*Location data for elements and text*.
▬▬▬
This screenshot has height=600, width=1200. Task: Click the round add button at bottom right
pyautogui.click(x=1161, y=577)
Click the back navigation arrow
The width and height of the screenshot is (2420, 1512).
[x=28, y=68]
▬▬▬
*SET TASK*. Put every line of the records above into a numbered list, leaving out any blank lines.

*EXPECTED ANSWER*.
1. This screenshot has height=600, width=1200. Task: Click the round add button at bottom right
2. pyautogui.click(x=1161, y=577)
3. Click the back navigation arrow
4. The width and height of the screenshot is (2420, 1512).
5. [x=28, y=68]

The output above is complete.